:: MATERIAL FOR THIS TASK

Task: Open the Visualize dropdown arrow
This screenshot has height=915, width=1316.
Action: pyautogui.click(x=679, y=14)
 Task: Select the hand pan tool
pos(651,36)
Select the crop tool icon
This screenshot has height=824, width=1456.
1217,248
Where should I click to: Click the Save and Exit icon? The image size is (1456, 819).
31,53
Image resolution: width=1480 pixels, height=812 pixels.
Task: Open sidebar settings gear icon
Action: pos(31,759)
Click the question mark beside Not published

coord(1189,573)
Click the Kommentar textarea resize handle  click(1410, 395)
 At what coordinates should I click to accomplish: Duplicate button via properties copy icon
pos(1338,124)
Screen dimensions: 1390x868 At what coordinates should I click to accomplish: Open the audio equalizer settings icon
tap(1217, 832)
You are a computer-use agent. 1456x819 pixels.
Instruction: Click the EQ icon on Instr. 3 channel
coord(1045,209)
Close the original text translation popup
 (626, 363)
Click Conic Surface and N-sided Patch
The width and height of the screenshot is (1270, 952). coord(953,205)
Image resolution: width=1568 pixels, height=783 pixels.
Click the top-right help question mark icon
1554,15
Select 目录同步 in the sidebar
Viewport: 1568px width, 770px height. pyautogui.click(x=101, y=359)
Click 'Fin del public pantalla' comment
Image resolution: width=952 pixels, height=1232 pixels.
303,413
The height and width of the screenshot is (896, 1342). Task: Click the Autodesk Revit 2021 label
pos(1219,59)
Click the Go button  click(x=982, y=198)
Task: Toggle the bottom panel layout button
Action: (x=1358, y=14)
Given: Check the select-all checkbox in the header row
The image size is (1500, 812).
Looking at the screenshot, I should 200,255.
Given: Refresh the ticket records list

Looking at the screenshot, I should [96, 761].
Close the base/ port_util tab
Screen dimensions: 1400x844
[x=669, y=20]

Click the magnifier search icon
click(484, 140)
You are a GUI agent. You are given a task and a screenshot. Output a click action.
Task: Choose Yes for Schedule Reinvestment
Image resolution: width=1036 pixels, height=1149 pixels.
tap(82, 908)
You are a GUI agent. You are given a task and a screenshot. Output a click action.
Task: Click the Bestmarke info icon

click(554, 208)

::::

(ASSIGNED TASK): Word for word, reproduce every record shown above.

(YOUR SOLUTION):
Task: Open the Visualize dropdown arrow
This screenshot has height=915, width=1316.
Action: pyautogui.click(x=679, y=14)
 Task: Select the hand pan tool
pos(651,36)
Select the crop tool icon
This screenshot has height=824, width=1456.
1217,248
Where should I click to: Click the Save and Exit icon? The image size is (1456, 819).
31,53
Image resolution: width=1480 pixels, height=812 pixels.
Task: Open sidebar settings gear icon
Action: pos(31,759)
Click the question mark beside Not published

coord(1189,573)
Click the Kommentar textarea resize handle  click(1410, 395)
 At what coordinates should I click to accomplish: Duplicate button via properties copy icon
pos(1338,124)
Screen dimensions: 1390x868 At what coordinates should I click to accomplish: Open the audio equalizer settings icon
tap(1217, 832)
You are a computer-use agent. 1456x819 pixels.
Instruction: Click the EQ icon on Instr. 3 channel
coord(1045,209)
Close the original text translation popup
 (626, 363)
Click Conic Surface and N-sided Patch
The width and height of the screenshot is (1270, 952). coord(953,205)
Image resolution: width=1568 pixels, height=783 pixels.
Click the top-right help question mark icon
1554,15
Select 目录同步 in the sidebar
Viewport: 1568px width, 770px height. pyautogui.click(x=101, y=359)
Click 'Fin del public pantalla' comment
Image resolution: width=952 pixels, height=1232 pixels.
303,413
The height and width of the screenshot is (896, 1342). Task: Click the Autodesk Revit 2021 label
pos(1219,59)
Click the Go button  click(x=982, y=198)
Task: Toggle the bottom panel layout button
Action: (x=1358, y=14)
Given: Check the select-all checkbox in the header row
The image size is (1500, 812).
Looking at the screenshot, I should 200,255.
Given: Refresh the ticket records list

Looking at the screenshot, I should [96, 761].
Close the base/ port_util tab
Screen dimensions: 1400x844
[x=669, y=20]

Click the magnifier search icon
click(484, 140)
You are a GUI agent. You are given a task and a screenshot. Output a click action.
Task: Choose Yes for Schedule Reinvestment
Image resolution: width=1036 pixels, height=1149 pixels.
tap(82, 908)
You are a GUI agent. You are given a task and a screenshot. Output a click action.
Task: Click the Bestmarke info icon

click(554, 208)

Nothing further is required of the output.